> If it is not good for development it is not good for production because ideall...

FooBarWidget · 2024-07-14T06:17:14.000000Z

Some customers of an internal Kubernetes platform complain that their pods keep getting evicted because their nodes keep running out of disk space. The platform's maintainers' first instinct was that customers' pods should not write to ephemeral storage, e.g., should not write to log files on the filesystem unless mounted from external storage. But that turns out not to be the case: customers' pods did not write anything to disk at all. So why were nodes running out of disk space? Prometheus metrics show which partitions use how much disk space but cannot go into more detail. The team wanted to inspect the node's filesystem to figure out what exactly is using so much disk space. The first thing they tried is to run a management pod that contains standard tools such as 'df' and that mounts the host's filesystem. Unfortunately the act of scheduling a pod on that node causes it to experience disk pressure, and so the management pod gets evicted.

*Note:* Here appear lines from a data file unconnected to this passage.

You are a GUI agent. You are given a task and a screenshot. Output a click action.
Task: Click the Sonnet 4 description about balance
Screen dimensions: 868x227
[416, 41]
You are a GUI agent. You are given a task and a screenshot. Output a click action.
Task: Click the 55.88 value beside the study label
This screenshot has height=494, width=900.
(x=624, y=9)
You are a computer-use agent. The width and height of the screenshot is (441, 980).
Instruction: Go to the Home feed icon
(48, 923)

So, being dogmatic about "the host should not have any tools installed" is good and all, but how do you debug this scenario without tools on the host?

We eventually figured it out. By logging into the host OS and using the shell tools there.

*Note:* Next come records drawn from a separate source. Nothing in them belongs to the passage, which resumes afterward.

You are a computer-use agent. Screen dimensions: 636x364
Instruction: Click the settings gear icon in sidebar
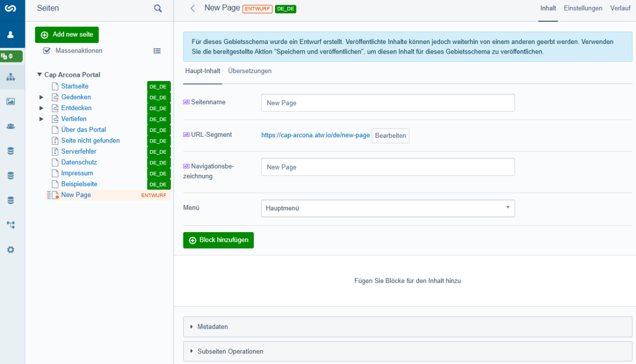coord(11,250)
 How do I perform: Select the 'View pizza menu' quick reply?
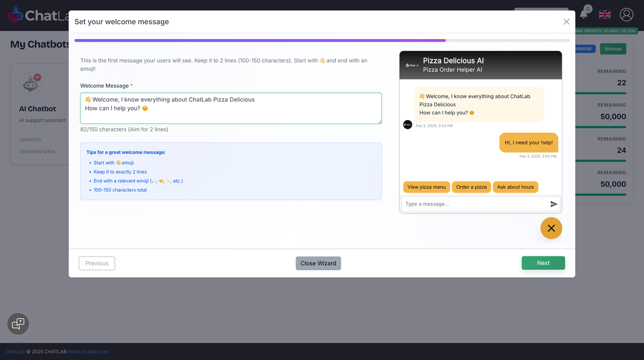pos(426,187)
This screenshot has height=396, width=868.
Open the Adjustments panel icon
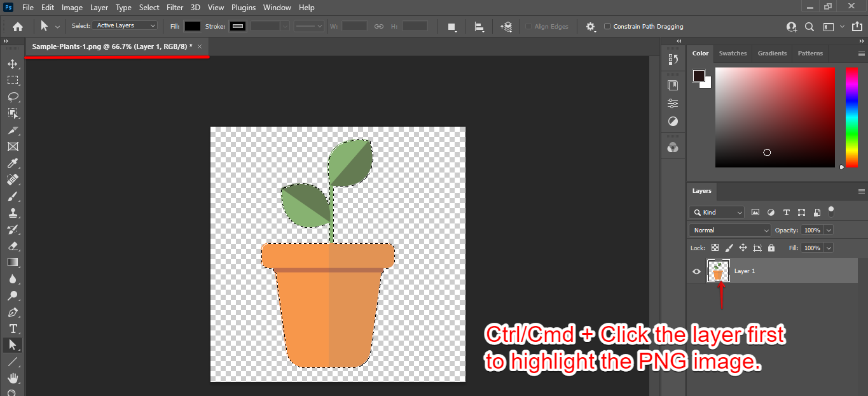click(673, 103)
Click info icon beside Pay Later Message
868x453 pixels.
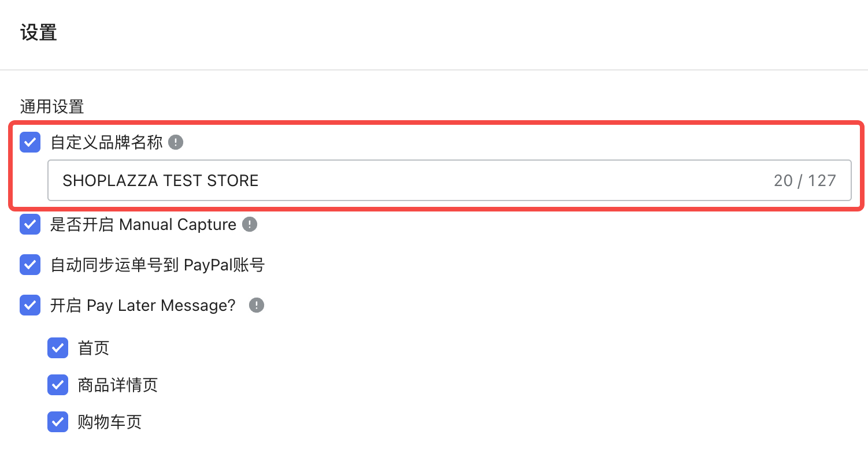257,305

yjftsjthsd-h · 2024-07-15T04:03:13.000000Z

> So, being dogmatic about "the host should not have any tools installed" is good and all

Less dogma, more the lived experience that letting people log into hosts ends badly. Though I grant there's a cost/benefit both ways and perhaps there could be edge cases.

> but how do you debug this scenario without tools on the host?

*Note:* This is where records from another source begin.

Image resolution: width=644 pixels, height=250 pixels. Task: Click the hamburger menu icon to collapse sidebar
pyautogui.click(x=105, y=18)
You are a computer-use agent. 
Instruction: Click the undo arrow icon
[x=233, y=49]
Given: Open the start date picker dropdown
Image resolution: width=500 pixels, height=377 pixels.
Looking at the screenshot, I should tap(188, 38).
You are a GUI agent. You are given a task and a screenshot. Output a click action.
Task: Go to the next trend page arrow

Cordon the node, evict any one pod to free up just enough room, and then schedule your debug pod with a toleration so it ignores the error condition? I confess I've never had to do this but it seems workable.

sierra1011 · 2024-07-14T06:32:25.000000Z

Sounds a lot like the host OS is generic instead of container-focused, which could be part of the problem.

What was the cause/solution? Images too big?

FooBarWidget · 2024-07-14T16:43:12.000000Z

Actually, no, the host OS was Amazon BottleRocket, a specifically container-focused OS.

The cause was indeed images being too big. Images — not only the raw images, but also their extracted contents on the filesystem — count towards ephemeral storage too. In their case they can't even control the size of the images because those are supplied by a vendor.

The solution was to increase the node's disk space.

sierra1011 · 2024-07-14T18:34:34.000000Z

Interesting, I use Bottlerocket on my work clusters too. I think we had issues like this using some ridiculous data tool images that take up gigabytes, so we just upped the EBS size. Easily done.

breadwinner · 2024-07-14T06:08:47.000000Z

Is Talos for running inside pods, or running on the node. It is not immediately clear from the website.

sierra1011 · 2024-07-14T06:21:20.000000Z

"Talos: Secure, immutable, and minimal Linux OS for running Kubernetes"

I guess we'll never know...

But in truth it's for running on hosts.